Photo credit: A handout picture released by the acting Iraqi Prime Minster’s Office shows newly-appointed Iraqi Prime Minister Haider al-Abadi (R) meeting with the Italian Prime Minister Matteo Renzi in Baghdad (AFP)
The new Prime Minister Haidar Abadi needs to bring independent Sunnis to power and have them shoulder responsibility for security and nation-building – this is the only way to prevent them from one day tilting towards the ISIS
By Sami Moubayed
While the world was busy watching the Islamic State (IS) ploughing through large parts of Iraqi territory, the central government of Baghdad was getting a major face-lift. In less than one month, Iraq got a new president, new parliament speaker, and new prime minister. On paper, so much has changed. In reality, however, so much remains strikingly the same. The rights, rivalries, and rituals of Iraqi sectarianism all remain firmly intact, and so does the dramatic influence of Iran’s big neighbour, Iran.
The new Kurdish President of Iraq, Fouad al-Masoum, is old and powerless. Venerable and seasoned, he carries little weight in the hierarchy of post-Saddam Iraq. He nevertheless is a respected grandfatherly figure, thanks to a long career in politics, side-by-side by his predecessor ex-boss Jalal Talbani. Masoum, aged 76, was educated in Islamic Sharia at Baghdad University and the prestigious al-Azhar University.
Parliament Speaker Salim al-Jabouri is a middle-aged Sunni Muslim hailing from the religion-driven Islamic Party. He runs the legislative branch that last April, was packed by Iran-backed politicians, headed by ex-Prime Minister Nuri al-Malki. Although on paper, he is Iraq’s Number Two, the speaker has a thin power base – to say the least – within the Sunni community. The new Prime Minister Haidar Abadi is also from an Islamic party, al-Da’wa, and was brought to power this month with the full backing of regional heavyweights, Iran and its Grand Ayatollah Ali Khamenei.
One wonders why the country’s top brass is educated at religious schools or hailing from Islamic parties. The answer simply, is that this is the new elite that Iran has carefully been crafting for Iraq. Political Islam sells well and Iran needs it as a tool of control in Iraqi politics. Tehran has produced a cross-sectarian and multi-ethnic elite that is willing to work under Iranian influence. The formula is not new. It has been tried time and again in Lebanon. Iran’s Lebanese allies, Hezbollah, run the country – on paper – with a colourful assortment of Christian and Sunni Muslim figures. Men like Tammam Salam, Najib Mikati, and Michel Aoun all hail from prominent political families, are backed by heavyweight parties, and were educated at top notch schools.

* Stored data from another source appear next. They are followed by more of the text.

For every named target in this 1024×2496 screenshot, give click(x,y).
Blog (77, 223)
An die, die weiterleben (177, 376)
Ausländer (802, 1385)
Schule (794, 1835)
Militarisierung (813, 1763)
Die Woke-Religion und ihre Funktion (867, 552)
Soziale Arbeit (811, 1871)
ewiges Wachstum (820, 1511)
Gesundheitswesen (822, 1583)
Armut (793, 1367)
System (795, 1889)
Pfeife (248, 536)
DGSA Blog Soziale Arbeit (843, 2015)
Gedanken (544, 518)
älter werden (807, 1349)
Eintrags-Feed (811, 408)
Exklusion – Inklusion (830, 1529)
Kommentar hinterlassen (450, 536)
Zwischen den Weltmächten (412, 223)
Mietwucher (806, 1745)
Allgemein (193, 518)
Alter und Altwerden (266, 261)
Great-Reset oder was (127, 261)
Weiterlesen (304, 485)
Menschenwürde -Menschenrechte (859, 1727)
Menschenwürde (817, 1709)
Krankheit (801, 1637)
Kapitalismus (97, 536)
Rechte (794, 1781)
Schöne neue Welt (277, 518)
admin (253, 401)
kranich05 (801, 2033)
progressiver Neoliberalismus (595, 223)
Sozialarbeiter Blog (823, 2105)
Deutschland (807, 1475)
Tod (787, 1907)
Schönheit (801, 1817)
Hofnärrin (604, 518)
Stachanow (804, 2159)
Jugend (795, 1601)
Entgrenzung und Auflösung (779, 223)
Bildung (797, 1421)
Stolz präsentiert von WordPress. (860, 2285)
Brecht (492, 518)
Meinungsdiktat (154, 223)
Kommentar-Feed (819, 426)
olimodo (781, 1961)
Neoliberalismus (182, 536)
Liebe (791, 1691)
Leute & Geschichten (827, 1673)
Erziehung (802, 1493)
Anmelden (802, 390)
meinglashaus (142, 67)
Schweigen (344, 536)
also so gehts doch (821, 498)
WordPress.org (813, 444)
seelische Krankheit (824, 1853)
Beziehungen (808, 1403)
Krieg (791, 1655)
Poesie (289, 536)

None of them were born yesterday. All of them look good on TV and hold important jobs at different levels of government. Real power, however, lies in the hands of Hezbollah. For at least 10 years now, Hezbollah’s game has been: “We go to elections: if we win, we rule. If you win, we will make you feel that you are ruling, but we will still be ruling!” Pretty much that sums up the situation in Iraq as well. Real power lies in the hands not of the parliament speaker or president, but in those of heavyweight Iranian proxies like Ammar al-Hakim and Muqtada al-Sadr. They have arms, are demographically superior, and they control the airwaves, purse strings, and streets of Baghdad. Everybody else is just window dressing in post-Saddam Iraq.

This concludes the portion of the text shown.